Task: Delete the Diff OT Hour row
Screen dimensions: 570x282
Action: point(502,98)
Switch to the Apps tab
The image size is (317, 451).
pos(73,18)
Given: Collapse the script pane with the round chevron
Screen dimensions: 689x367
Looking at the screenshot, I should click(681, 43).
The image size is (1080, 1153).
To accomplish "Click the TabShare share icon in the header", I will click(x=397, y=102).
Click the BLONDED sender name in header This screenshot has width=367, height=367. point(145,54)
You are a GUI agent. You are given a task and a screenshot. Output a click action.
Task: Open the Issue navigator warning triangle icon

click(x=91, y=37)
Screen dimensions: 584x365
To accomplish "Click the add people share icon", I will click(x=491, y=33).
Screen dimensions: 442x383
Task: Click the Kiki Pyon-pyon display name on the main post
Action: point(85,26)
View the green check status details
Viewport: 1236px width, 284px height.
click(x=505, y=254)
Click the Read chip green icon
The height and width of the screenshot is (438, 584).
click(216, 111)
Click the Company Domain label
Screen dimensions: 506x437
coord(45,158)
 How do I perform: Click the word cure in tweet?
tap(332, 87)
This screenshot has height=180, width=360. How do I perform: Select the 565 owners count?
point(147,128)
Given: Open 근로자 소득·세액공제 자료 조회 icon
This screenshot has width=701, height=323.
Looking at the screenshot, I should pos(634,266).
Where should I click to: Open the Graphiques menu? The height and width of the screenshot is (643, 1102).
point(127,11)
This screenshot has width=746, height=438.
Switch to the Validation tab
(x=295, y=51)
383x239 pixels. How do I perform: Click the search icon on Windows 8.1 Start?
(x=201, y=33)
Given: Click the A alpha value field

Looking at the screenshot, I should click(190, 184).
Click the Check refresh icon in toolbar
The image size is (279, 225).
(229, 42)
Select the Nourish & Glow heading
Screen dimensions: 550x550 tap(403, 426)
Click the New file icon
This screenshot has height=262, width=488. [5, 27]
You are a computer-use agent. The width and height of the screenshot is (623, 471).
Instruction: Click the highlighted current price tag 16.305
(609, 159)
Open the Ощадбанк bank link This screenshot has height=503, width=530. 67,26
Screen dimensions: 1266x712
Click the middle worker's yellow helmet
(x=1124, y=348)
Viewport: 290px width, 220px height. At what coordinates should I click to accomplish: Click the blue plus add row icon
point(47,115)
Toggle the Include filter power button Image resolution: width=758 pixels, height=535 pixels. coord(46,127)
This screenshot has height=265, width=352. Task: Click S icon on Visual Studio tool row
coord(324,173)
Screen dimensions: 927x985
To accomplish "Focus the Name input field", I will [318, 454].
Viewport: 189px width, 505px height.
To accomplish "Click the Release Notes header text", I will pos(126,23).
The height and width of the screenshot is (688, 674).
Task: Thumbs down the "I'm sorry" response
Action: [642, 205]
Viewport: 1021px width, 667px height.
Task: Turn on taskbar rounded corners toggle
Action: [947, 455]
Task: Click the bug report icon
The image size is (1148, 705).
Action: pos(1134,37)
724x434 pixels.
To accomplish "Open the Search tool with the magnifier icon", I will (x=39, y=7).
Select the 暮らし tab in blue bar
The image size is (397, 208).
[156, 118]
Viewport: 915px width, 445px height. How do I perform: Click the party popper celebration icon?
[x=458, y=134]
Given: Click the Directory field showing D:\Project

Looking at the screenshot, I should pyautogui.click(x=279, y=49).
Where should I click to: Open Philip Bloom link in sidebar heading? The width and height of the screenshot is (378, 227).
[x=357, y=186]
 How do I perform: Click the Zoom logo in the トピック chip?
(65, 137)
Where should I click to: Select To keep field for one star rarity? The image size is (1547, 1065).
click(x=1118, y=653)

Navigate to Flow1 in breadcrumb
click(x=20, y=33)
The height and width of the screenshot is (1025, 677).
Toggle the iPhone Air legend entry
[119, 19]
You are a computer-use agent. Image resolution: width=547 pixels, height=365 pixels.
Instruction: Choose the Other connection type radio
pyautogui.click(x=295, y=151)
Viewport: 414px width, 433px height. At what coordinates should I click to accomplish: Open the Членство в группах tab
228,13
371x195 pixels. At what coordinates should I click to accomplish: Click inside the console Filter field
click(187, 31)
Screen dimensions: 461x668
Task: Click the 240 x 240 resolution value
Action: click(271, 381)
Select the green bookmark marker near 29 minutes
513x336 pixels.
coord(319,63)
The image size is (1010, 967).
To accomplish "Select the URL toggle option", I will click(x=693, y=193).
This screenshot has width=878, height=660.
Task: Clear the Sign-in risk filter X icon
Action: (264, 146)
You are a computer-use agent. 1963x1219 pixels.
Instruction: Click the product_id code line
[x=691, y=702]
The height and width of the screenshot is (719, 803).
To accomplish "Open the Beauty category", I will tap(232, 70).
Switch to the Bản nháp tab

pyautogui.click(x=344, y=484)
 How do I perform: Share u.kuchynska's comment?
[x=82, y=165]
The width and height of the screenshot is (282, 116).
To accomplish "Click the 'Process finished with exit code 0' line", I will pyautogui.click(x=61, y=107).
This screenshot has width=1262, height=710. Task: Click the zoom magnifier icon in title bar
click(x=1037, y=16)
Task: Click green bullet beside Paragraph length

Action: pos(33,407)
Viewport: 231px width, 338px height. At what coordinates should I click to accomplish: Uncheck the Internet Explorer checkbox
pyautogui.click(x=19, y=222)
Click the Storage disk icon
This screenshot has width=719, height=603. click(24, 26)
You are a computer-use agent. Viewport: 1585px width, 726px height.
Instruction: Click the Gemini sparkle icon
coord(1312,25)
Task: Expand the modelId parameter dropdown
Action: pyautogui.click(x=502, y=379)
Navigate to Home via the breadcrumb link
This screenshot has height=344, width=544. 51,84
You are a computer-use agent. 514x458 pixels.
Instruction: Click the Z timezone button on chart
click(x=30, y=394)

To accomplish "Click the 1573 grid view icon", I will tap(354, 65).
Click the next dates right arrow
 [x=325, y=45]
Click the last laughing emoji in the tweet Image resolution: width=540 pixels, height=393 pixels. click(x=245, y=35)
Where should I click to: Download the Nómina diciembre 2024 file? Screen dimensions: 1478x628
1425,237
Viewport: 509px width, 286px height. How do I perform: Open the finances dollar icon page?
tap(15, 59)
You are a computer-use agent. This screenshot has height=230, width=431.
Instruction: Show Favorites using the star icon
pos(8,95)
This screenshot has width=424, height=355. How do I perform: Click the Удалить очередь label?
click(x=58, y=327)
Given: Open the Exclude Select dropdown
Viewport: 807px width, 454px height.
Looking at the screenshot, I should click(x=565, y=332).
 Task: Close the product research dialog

☆ ☆ ☆ ☆

#### About this task:
State the number of lines in the records that contain the string "computer". Nothing else is needed.

#### Solved exercise:
6